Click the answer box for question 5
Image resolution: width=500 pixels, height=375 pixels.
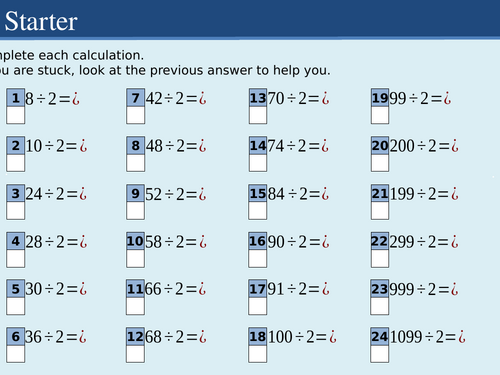pyautogui.click(x=16, y=306)
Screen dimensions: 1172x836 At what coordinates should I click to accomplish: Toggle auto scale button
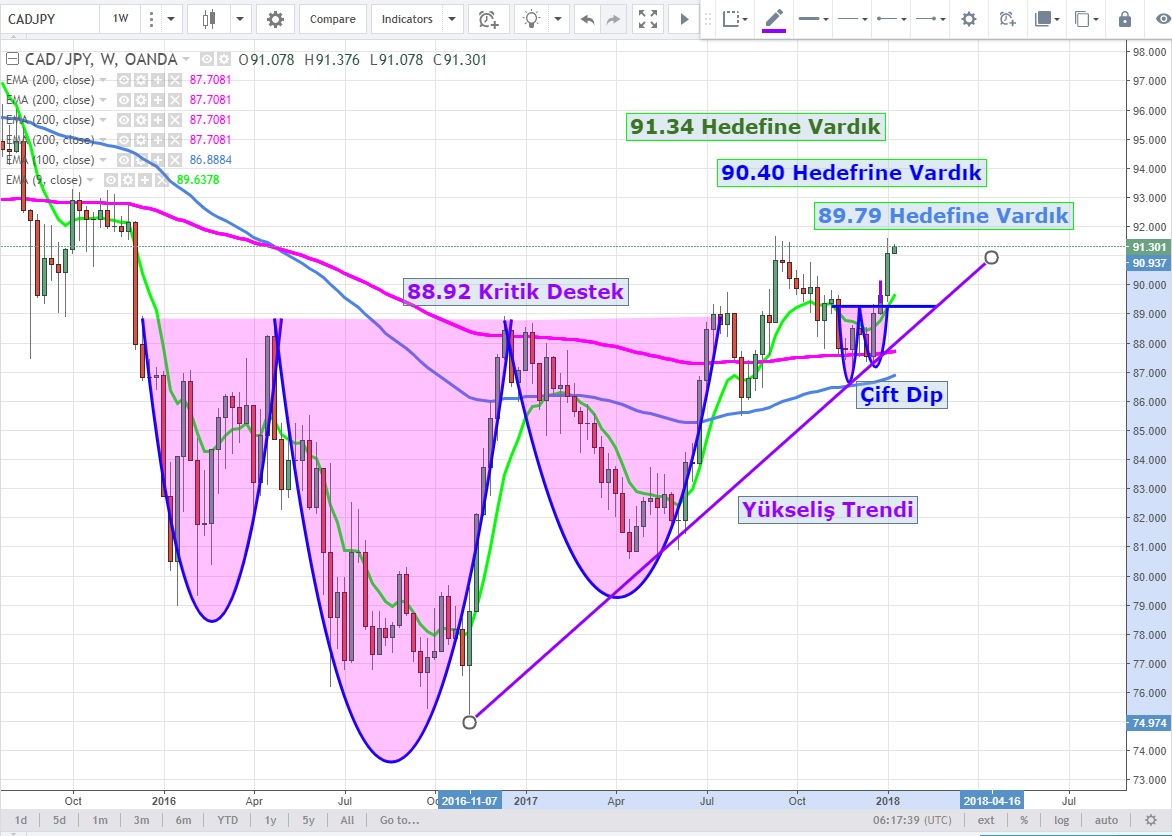coord(1106,820)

------------------------------

*THE PROBLEM*.
What is needed is the full material, retyped unchanged, with no pictures in it.

*RESULT OF THIS TASK*.
Click the answer box for question 5
Image resolution: width=500 pixels, height=375 pixels.
pyautogui.click(x=16, y=306)
Screen dimensions: 1172x836 At what coordinates should I click to accomplish: Toggle auto scale button
coord(1106,820)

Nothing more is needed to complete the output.